La France se retrouve de nouveau confinée. Ce qui suggère que les vols, aussi bien à destination de l’Europe que vers le reste du monde, sont suspendus jusqu’à nouvel ordre. La réalité est cependant tout autre et certains voyagistes rassurent les Français quant à la possibilité de partir en voyage, notamment pour des destinations sur le Vieux Continent.

Les réservations ne sont plus possibles

Sur ordre du gouvernement, les professionnels du voyage ne peuvent plus recevoir de nouvelles réservations, du moins jusqu'au 15 mai. D'ici là, l'exécutif espère que la situation se sera arrangée et qu'il sera question d'un retour progressif à la normale.

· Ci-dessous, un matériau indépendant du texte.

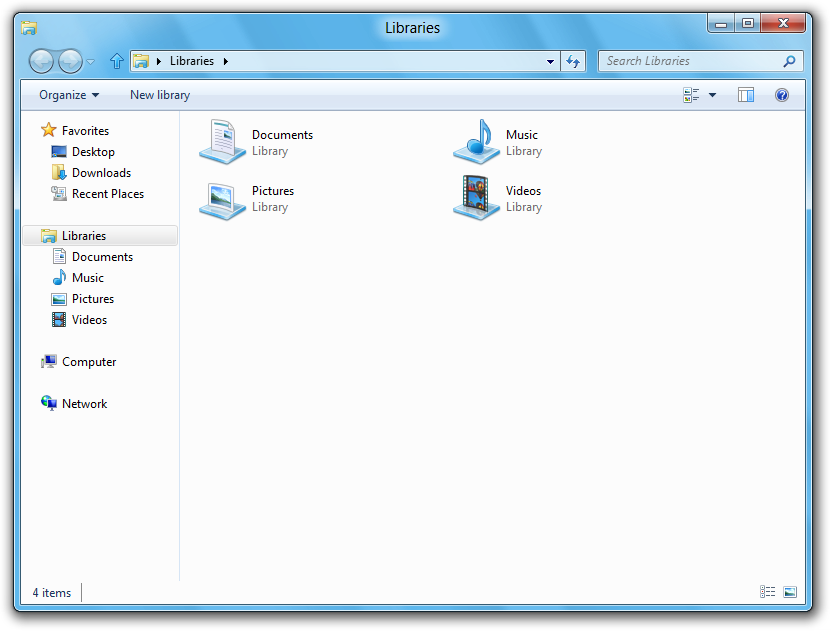The height and width of the screenshot is (632, 832).
Task: Open the recent pages dropdown arrow
Action: (x=91, y=62)
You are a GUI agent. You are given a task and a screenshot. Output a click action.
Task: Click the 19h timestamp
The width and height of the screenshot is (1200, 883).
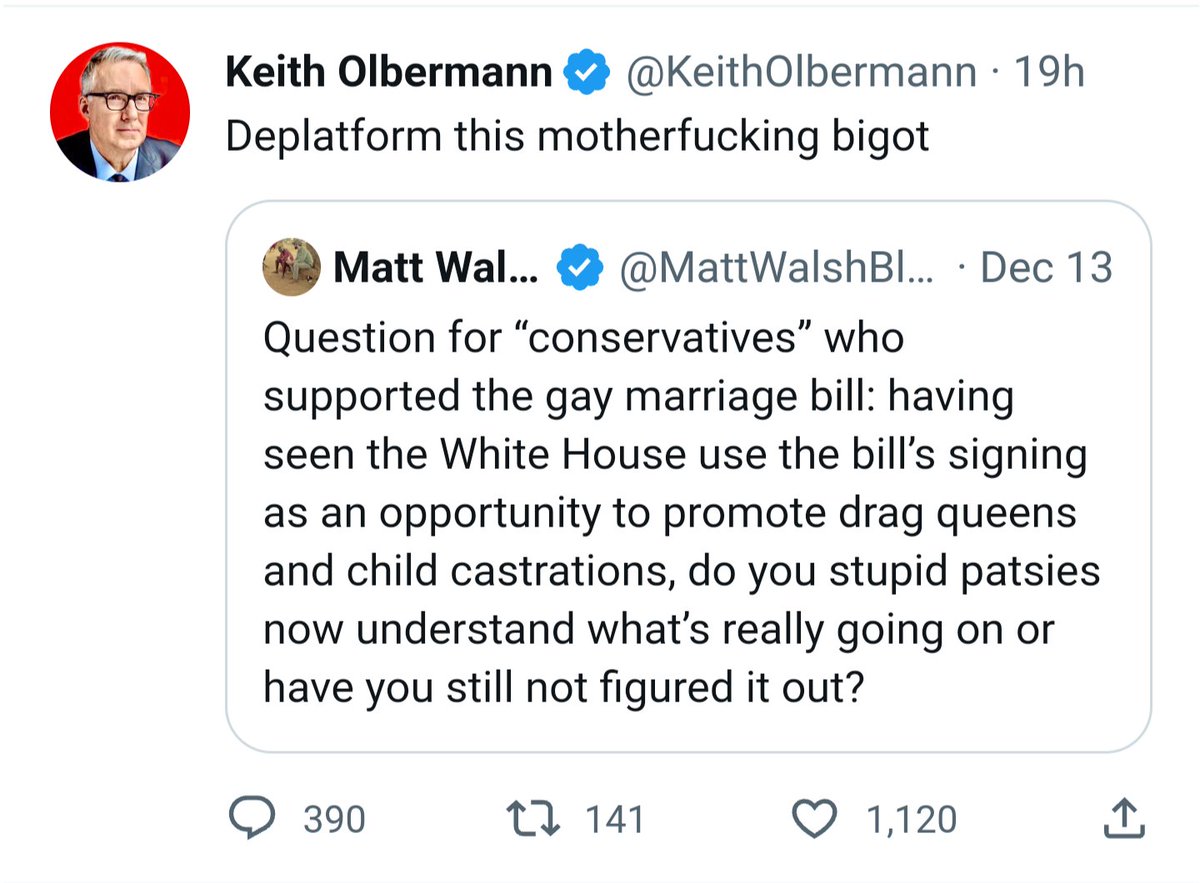click(1049, 72)
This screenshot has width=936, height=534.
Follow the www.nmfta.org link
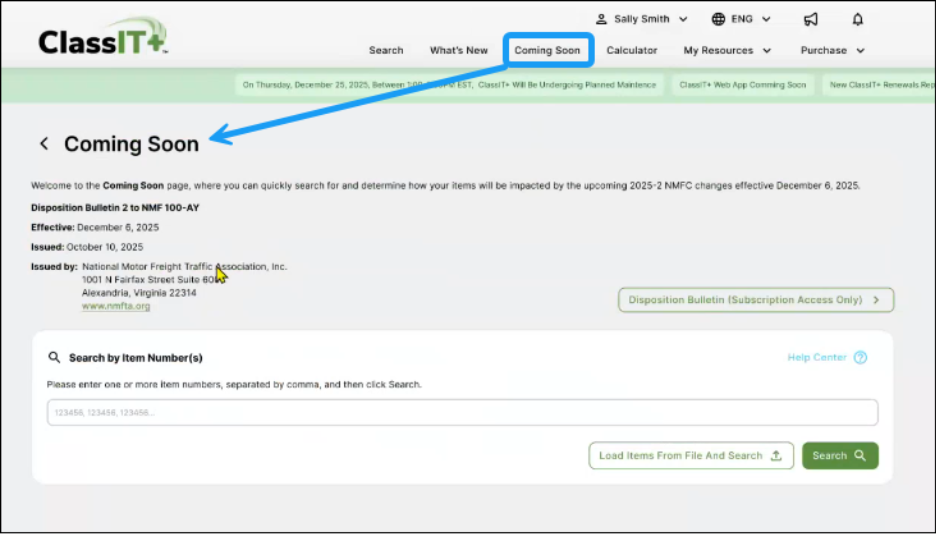click(x=116, y=306)
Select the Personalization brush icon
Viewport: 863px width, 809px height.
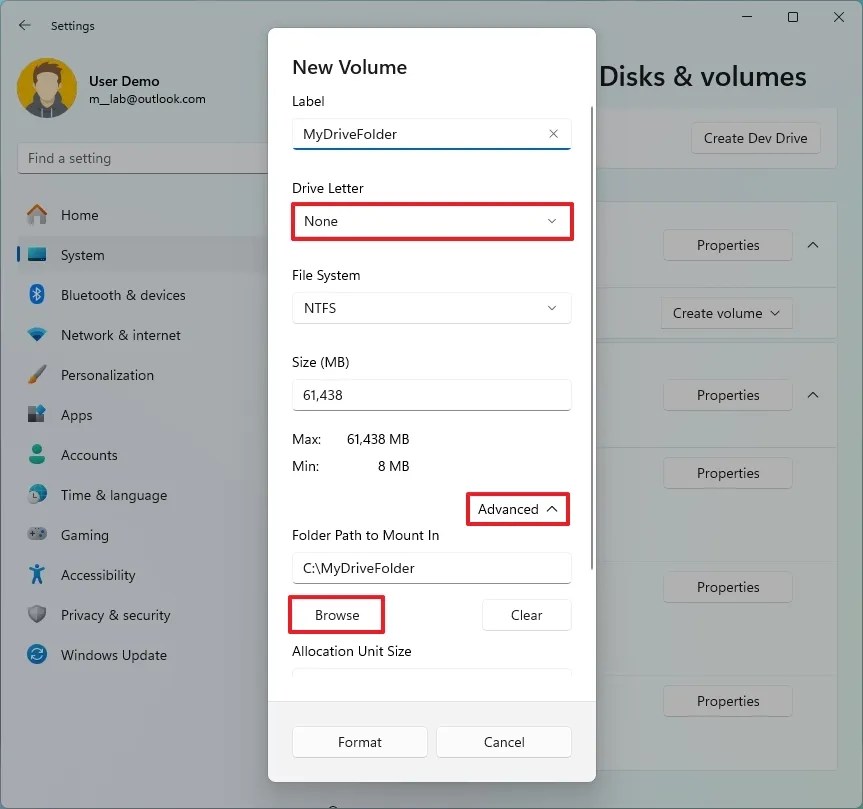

Dès lors, une question taraude l'esprit des voyageurs : que faire des réservations déjà effectuées ?

Selon un employé de l'agence Boomerang,

À partir du moment où une réservation a été faite et qu'une assurance voyage a été souscrite, ces derniers sont libres de se rendre dans le pays de leur choix. La seule condition est que leur domicile se trouve à moins de 10 km de l'aéroport.

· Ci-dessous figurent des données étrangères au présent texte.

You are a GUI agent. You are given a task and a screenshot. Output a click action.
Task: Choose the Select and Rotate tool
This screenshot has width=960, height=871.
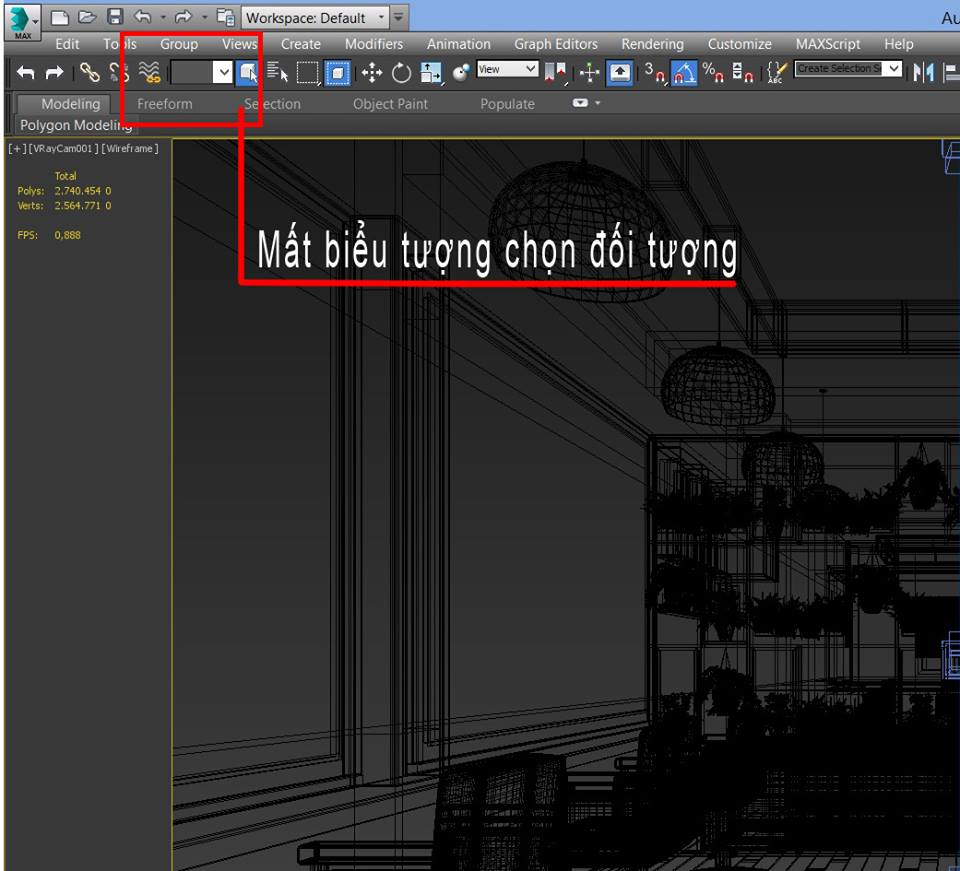click(401, 72)
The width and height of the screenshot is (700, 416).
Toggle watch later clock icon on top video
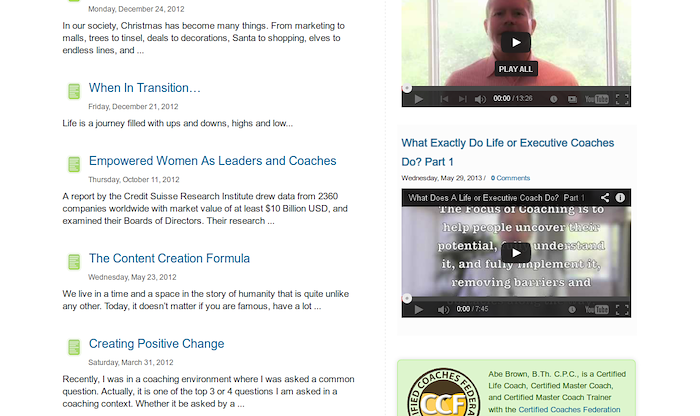(553, 99)
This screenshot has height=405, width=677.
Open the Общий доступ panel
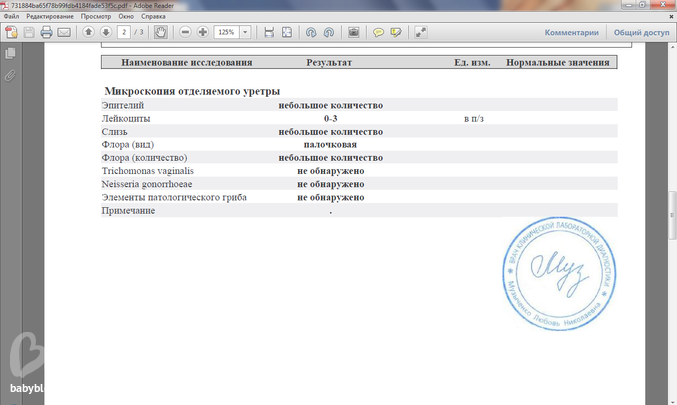click(641, 32)
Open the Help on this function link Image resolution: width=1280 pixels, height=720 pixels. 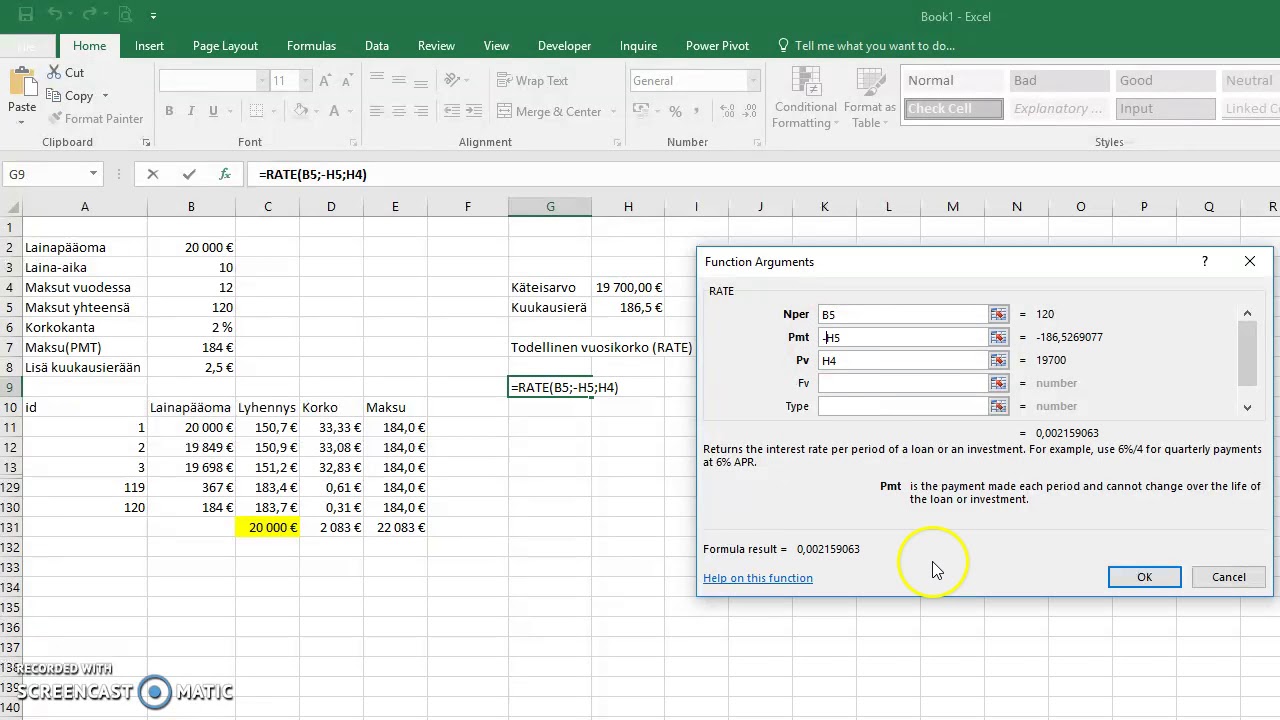(x=757, y=578)
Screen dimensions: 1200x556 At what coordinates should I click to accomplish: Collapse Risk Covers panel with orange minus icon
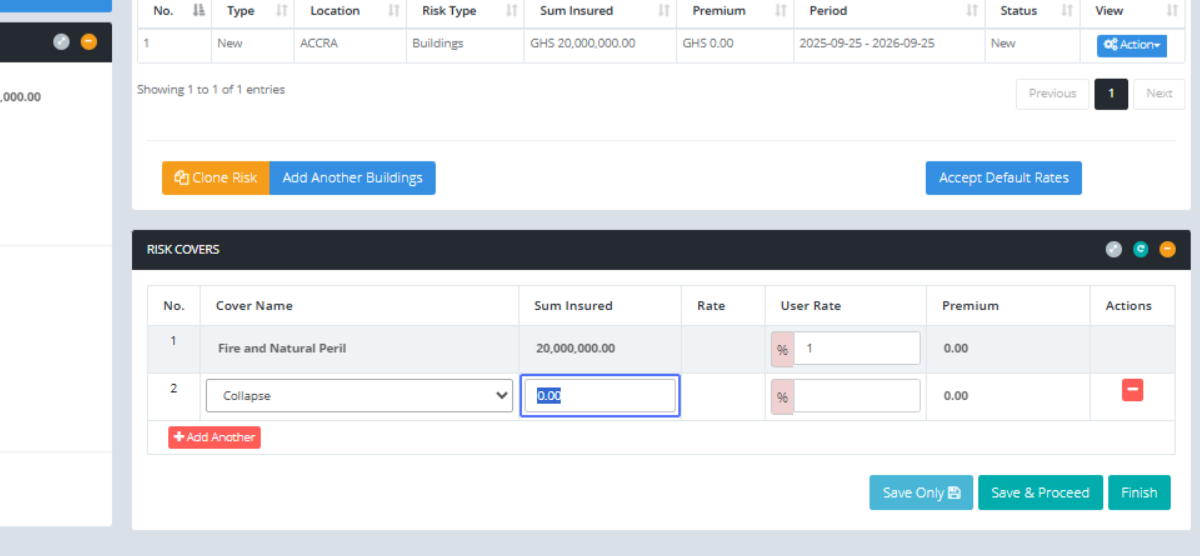[1167, 249]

Selon toujours le voyagiste,

L'autorité du gouvernement se limite à l'aéroport et la restriction de voyages ne tient plus.

L'annulation est toujours une possibilité

Même lorsqu'ils sont autorisés, les voyages en cette période restent très risqués. Ce qui incite les personnes ayant déjà acheté des billets à annuler leur réservation.

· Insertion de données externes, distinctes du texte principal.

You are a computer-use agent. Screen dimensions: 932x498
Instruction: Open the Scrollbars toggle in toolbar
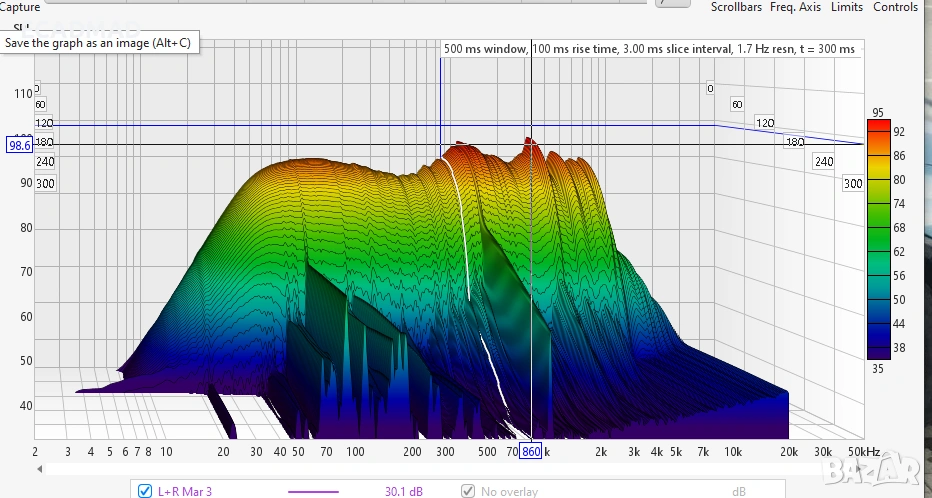tap(737, 7)
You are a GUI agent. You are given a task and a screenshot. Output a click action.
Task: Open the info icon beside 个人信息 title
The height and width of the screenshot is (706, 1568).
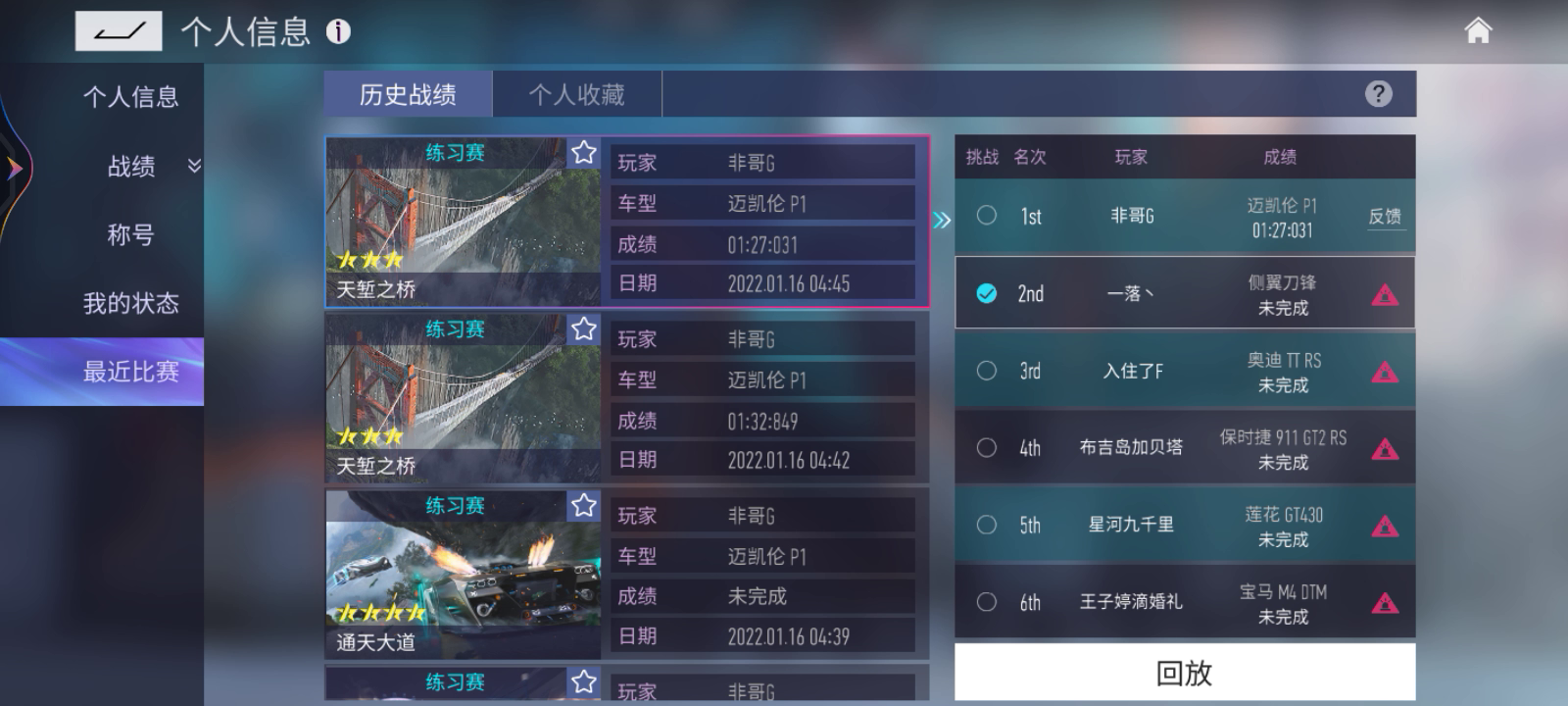tap(338, 31)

Pour leur faciliter la tâche, certains voyagistes proposent de procéder à l'annulation des billets d'avion, et ce, à titre gracieux. Mais cette offre n'est pas valable indéfiniment.

Pour les vols se tenant à partir du 16 mai, des tarifs forfaitaires seront appliqués sur les annulations, à savoir :

  • 250 euros sur le moyen-courrier ;
  • 450 euros sur le long-courrier.

Néanmoins, plutôt que de procéder à une annulation sèche, les tours opérateurs encouragent les voyageurs à opter pour un report, la situation sanitaire pouvant s'améliorer d'un jour à l'autre.

En effet, les vols à travers l'Europe et vers des destinations plus lointaines pourraient reprendre sous peu si les campagnes de vaccination se poursuivaient et qu'elles s'avéraient efficaces.